Aber ist das nicht auch ein zweischneidiges Schwert? Gerade dieses selbst Ausprobieren, Experimentieren und Scheitern führt doch erst dazu, dass ich lerne und das Gelernte auch irgendwann beherrsche. Wenn ich weiß, dass ich jederzeit jemanden fragen kann, der es mir erklärt – probiere ich dann überhaupt noch selbst aus? So wie ich im Auto ein geniales Support-Tool namens Navigationsgerät habe, das mich dorthin führt, wo ich hin will – neues Wissen über alternaitve Routen erwerbe ich damit nicht. Anders als früher, als ich mir die Strecken auf der Karte selbst rausgesucht habe.
Vermutlich ist es wie immer: Die Mischung macht’s. Mag sein, dass die Weiterbildungsexperten sich zu lange einzig und allein mit Seminaren beschäftigt haben. Mehr noch: Dass sie unter Lernen dem klassischen Bild von „Jemand steht vorne und verkündet neues Wissen, der Rest versucht, es sich anzueignen!“ gefolgt sind. Und als ihnen allmählich klar wurde, dass davon wenig hängen bleibt, fingen sie an, über Transfer nachzudenken. Dabei, so Jennings, kann man Wissen nicht wirklich transferieren, höchstens anderen helfen, sich Wissen aufzubauen (Digital lernen: Langsam läuftt’s).

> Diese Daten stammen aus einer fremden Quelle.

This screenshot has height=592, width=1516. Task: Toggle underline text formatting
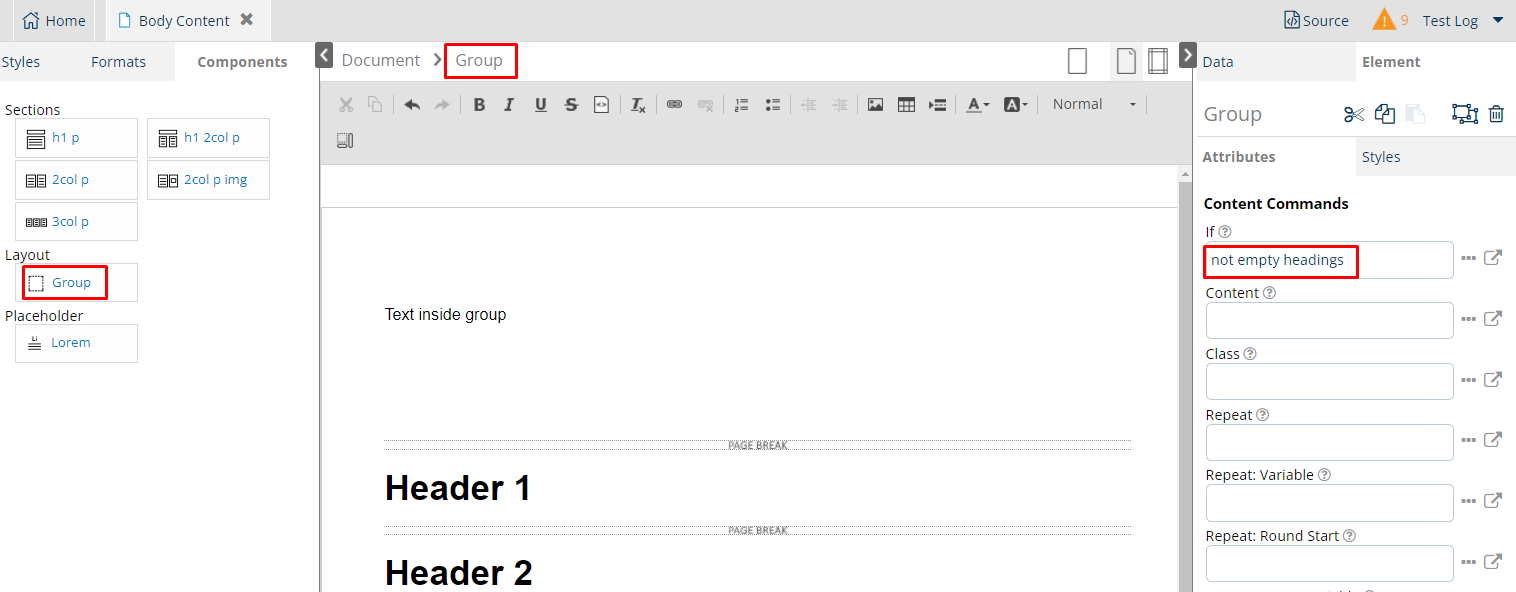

Ein anderer Experte ist der Meinung, dass all diese Versuche, Menschen weiter zu bilden, bei den meisten vergebliche Liebesmüh sind. Er vertritt die 20-30-50-Formel, nach der nur 20% der Menschen bereit sind, neue Erfahrungen zu machen, darüber zu reflektieren und Schlüsse daraus zu ziehen – sprich zu lernen. 30% könnten das in Maßen und würden es zum Teil schaffen, mit der richtigen Unterstützung. Die restlichen 50 hätten kein Interesse am Lernen, da müsse man sich fragen, ob es sich überhaupt lohnt, in sie zu investieren.
Ein ziemlich pessimistisches Menschenbild, oder? Wobei ich sogar glaube, dass ein Großteil der Menschen, wenn man sie fragt, ob sie noch etwas Neues lernen wollen, vermutlich wirklich ablehnt. Weil für viele „Lernen“ aus der Schulzeit extrem negativ besetzt ist. Jede Wette, dass diejenigen, die angeblich so lernresistent sind, je nach Situation, Anforderung und Gestaltung der Umgebung ebenso willig und fähig sind, sich Neues anzueignen. Ob sich der Aufwand lohnt oder man diese Mitarbeiter lieber aussortiert, ist eine Entscheidung, die auf der Top-Management-Ebene getroffen werden muss. Und vielleicht auch etwas mit sozialer Verantwortung zu tun hat.